[Stored records]:
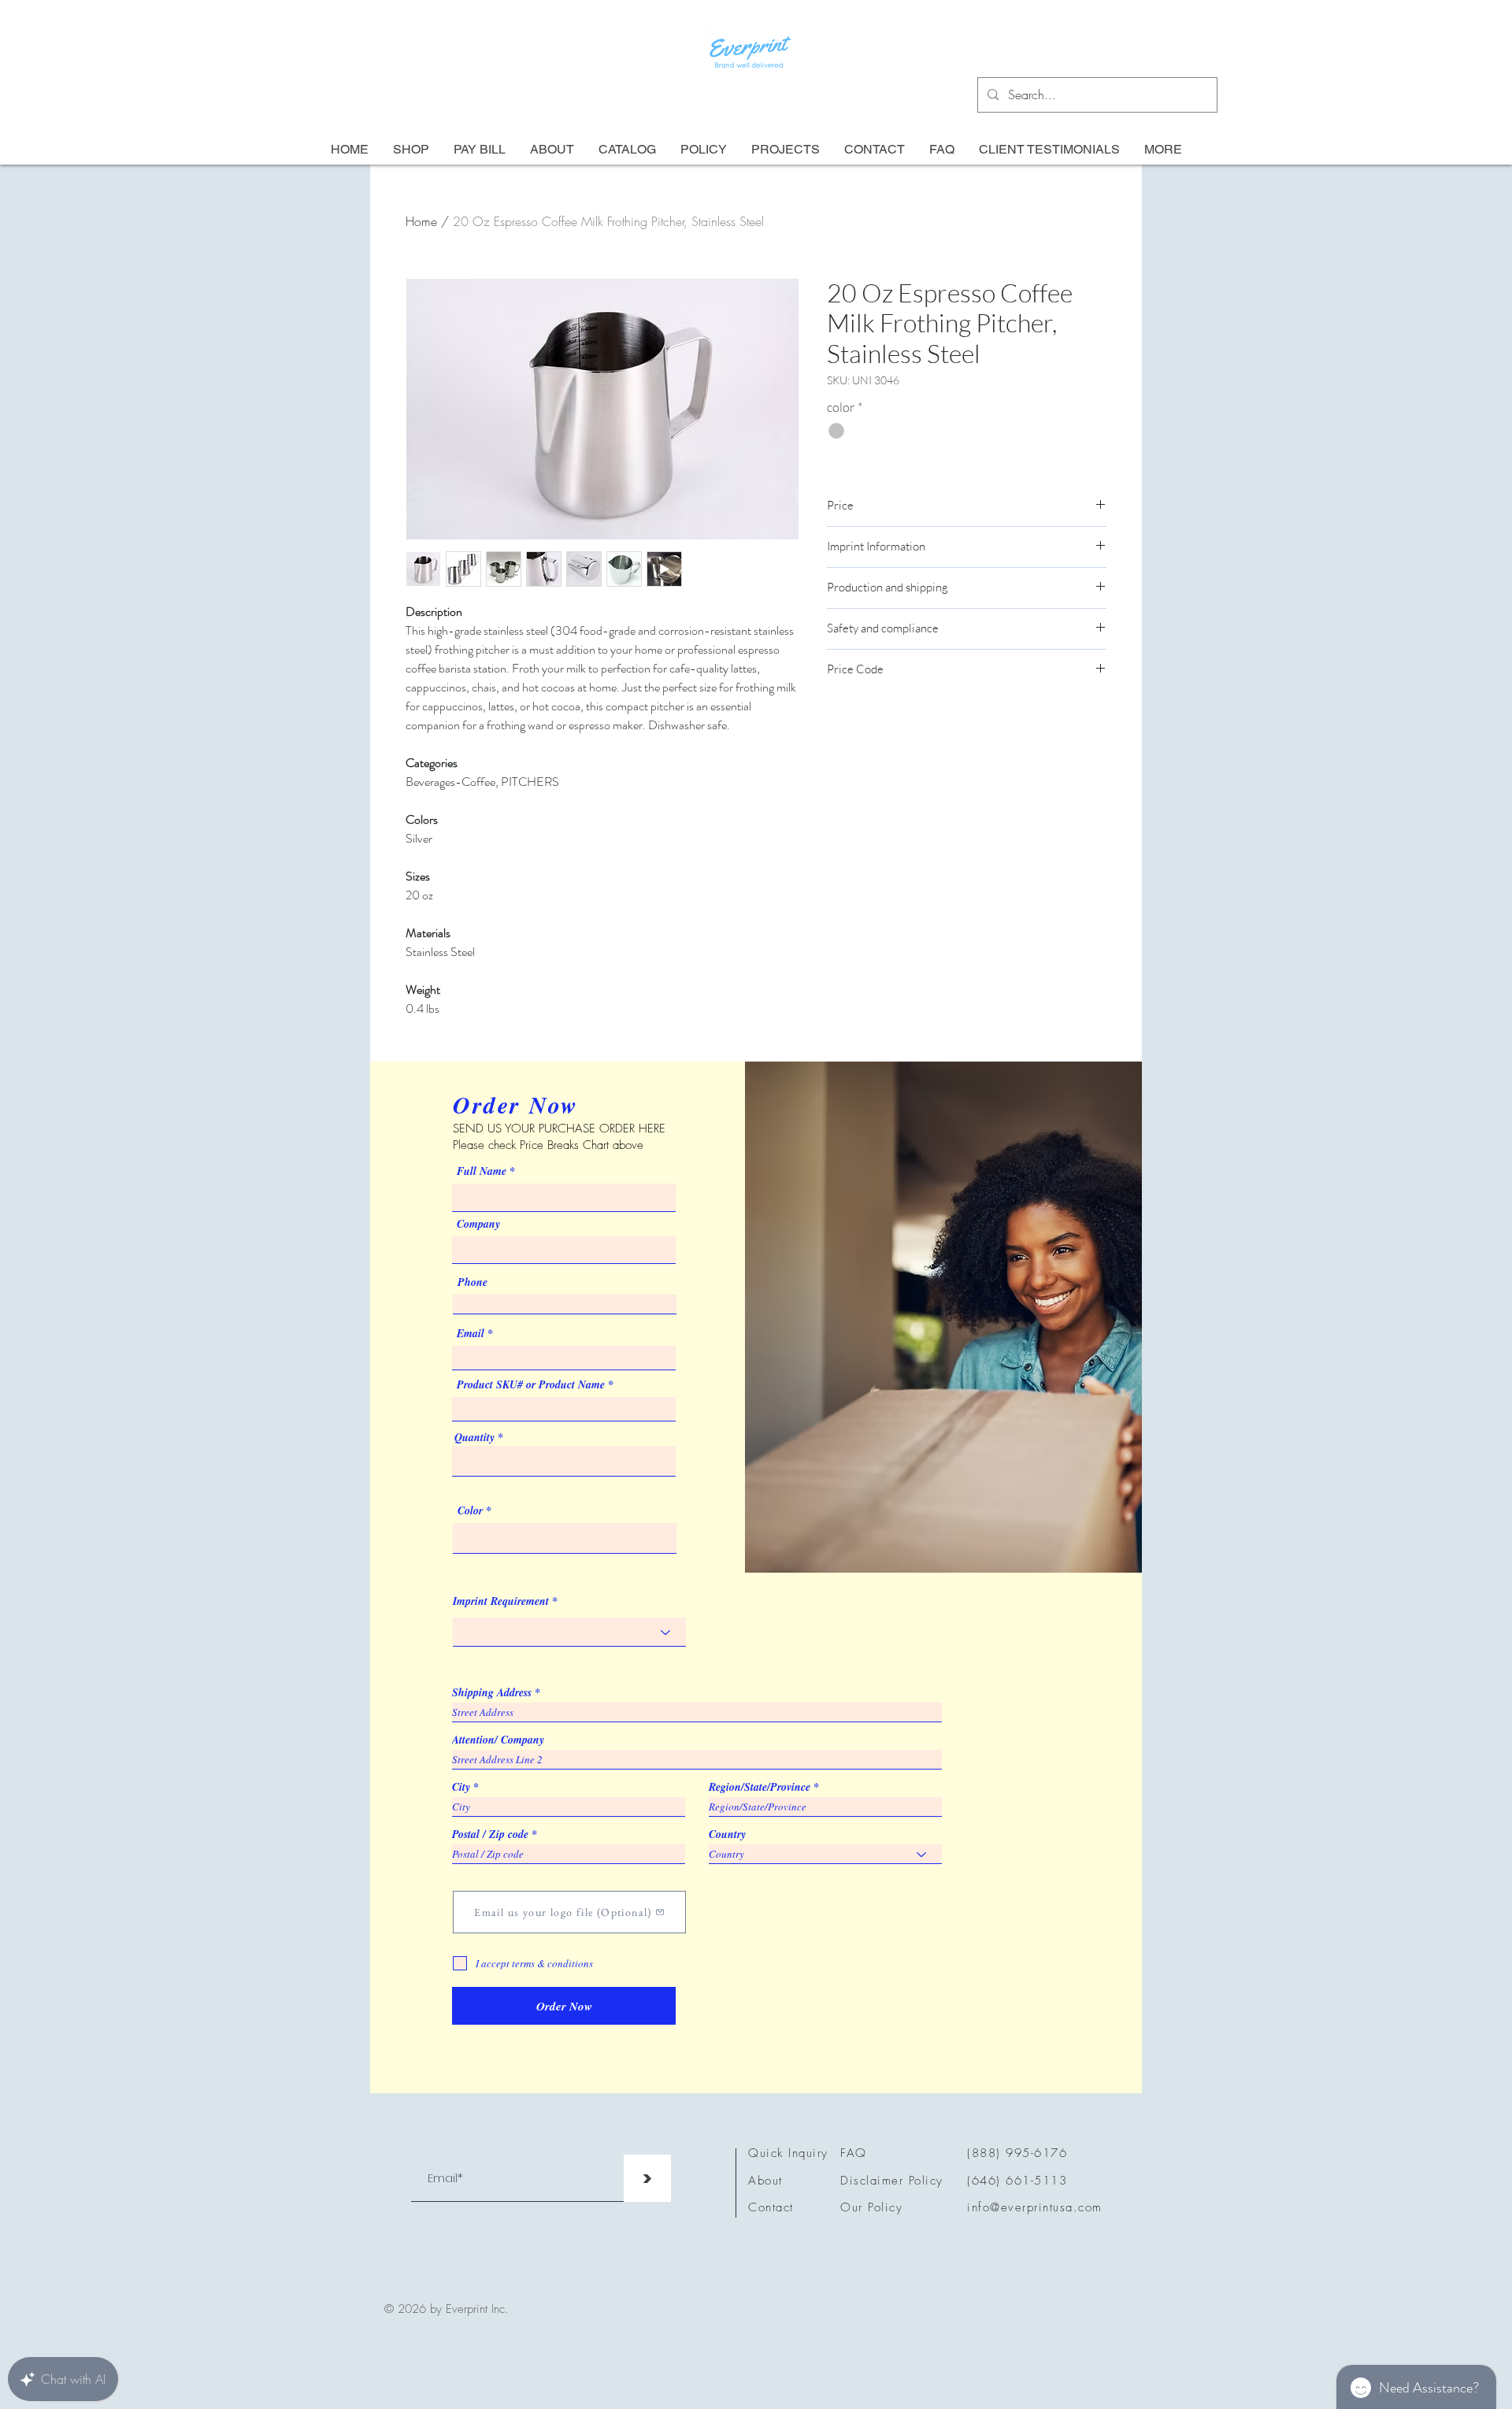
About (765, 2180)
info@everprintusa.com (1034, 2207)
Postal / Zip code (490, 1834)
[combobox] (564, 1461)
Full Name (481, 1171)
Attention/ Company (498, 1739)
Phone (472, 1282)
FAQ (853, 2153)
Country (727, 1834)
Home (421, 221)
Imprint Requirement (501, 1601)
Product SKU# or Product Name (531, 1384)
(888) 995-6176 (1017, 2153)
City (461, 1786)
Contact (771, 2207)
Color (470, 1510)
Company (478, 1223)
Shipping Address (492, 1692)
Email (470, 1333)
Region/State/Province (759, 1786)
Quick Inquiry (788, 2153)
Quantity (474, 1437)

[YOUR TASK]: What is needed is an exact printout of every line from the one with "Home (421, 221)" through the end of the data, including both, and nothing more.

[SOLUTION BELOW]:
Home (421, 221)
Imprint Requirement (501, 1601)
Product SKU# or Product Name (531, 1384)
(888) 995-6176 (1017, 2153)
City (461, 1786)
Contact (771, 2207)
Color (470, 1510)
Company (478, 1223)
Shipping Address (492, 1692)
Email (470, 1333)
Region/State/Province (759, 1786)
Quick Inquiry (788, 2153)
Quantity (474, 1437)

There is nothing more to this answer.